# Support for the low times



## SuzieW (Jul 15, 2010)

Hi ladies,

I'm going through what feels like a particularly low patch at the moment feeling a bit like my support network has broken down (those who did understand's circumstances have changed, so now they can't empathise anymore)

I always come away from FF feeling stronger for knowing that I'm not alone in all this, but because my treatment plans keep changing I can't seem to find a permanent home to build longer term relationships with others in a similar place (and it feels like I'm in this for the long haul!)

Is there anyone else in a similar boat that wants to support each other?  I'm sorry if this all sounds a bit pathetic, but I have read so many posts on this thread in particular that sound like they could have come out of my own mouth but there doesn't seem to be an ongoing support/chatter thread here (which is kind of what I came looking for)

Big hugs and    to you all xx


----------



## MrsNormie (Jul 30, 2010)

hi

i remember that feeling your feeling, I am so sorry your support network isn't there for you anymore, its so hard when u feel so alone. What i used to do when i felt like you was go into the room that would of been my nursery, taken out a couple of baby clothes i had and look at them, to remind me why i was doing this to myself.

I hope u find some support soon xxxx


----------



## Geordie_chick (Oct 18, 2008)

Oh Suzie, my sympathies.  I've been away from IVF since March last year as we've been having immunology tests so it's been such a long time between treatments and yes it moves so fast on this board it's hard to keep 'hold' of people sometimes.


----------



## mooers (Feb 19, 2011)

Hi Suzie

I know what you mean. I've been through Clomid, and am about to start IUI. I've spent time on several boards, but you're right, it can be difficult to get to know people when you're changing between ttc naturally, then clomid, then back to naturally, then IUI! Maybe we need to start a new thread on here or something?

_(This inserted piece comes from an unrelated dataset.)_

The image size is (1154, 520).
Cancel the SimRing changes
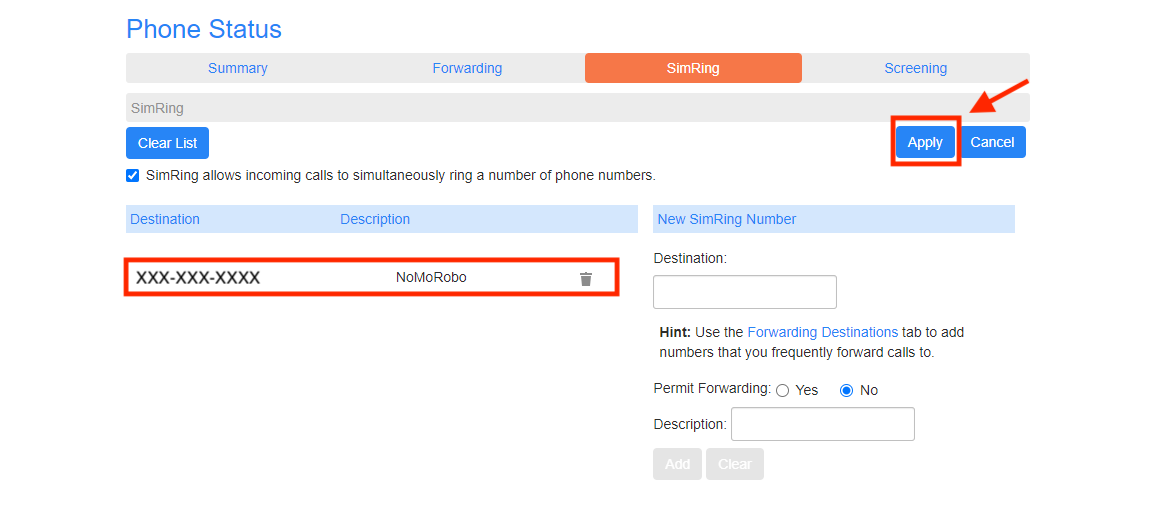pos(992,143)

You're more than welcome to PM me if you ever fancy a chat.


----------



## SuzieW (Jul 15, 2010)

Hi ladies,

Thanks so much for replying.  I thought no one was going to so stopped checking until just now.  It's been about 3 months that I've been in this low - the trigger was my youngest SIL announcing an effortless pregnancy, which obviously changed the support and understanding I got from DH and older SIL who cannot understand the anger and bitterness I have felt towards othe SIL (their little sister) constantly since the announcement.  Older SIL was a big factor in my support network as she has also been going through fertility treatment so has been the one person that could empathise, but this situation has caused tension and now their last cycle of IVF has been successful (which I am pleased for them about, but it still breaks my heart).  Don't want to expand circle of those who know our situation, which isn't many, so just sometimes feel like I've got nowhere to go when I need.

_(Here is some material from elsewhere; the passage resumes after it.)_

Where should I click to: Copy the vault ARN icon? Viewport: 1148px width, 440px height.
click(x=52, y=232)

I've started counselling through the fertility centre, I've only had one session though and it's not exactly a miracle cure.  I've also got the Alice Domar book that the counsellor recommended, but again I don't feel like I've got any new insights from it (yet - I'm not halfway through yet so maybe I'm expecting too much! Will keep going). I wish I could shake these angry feelings.  I know all the sensible rationale, positive thinking, other people have troubles too etc etc, but so far it doesnt work.  Most of all I'm worried about driving a wedge between DH and I as so far he's being exceptionally patient with me but thats bound to run out at some point.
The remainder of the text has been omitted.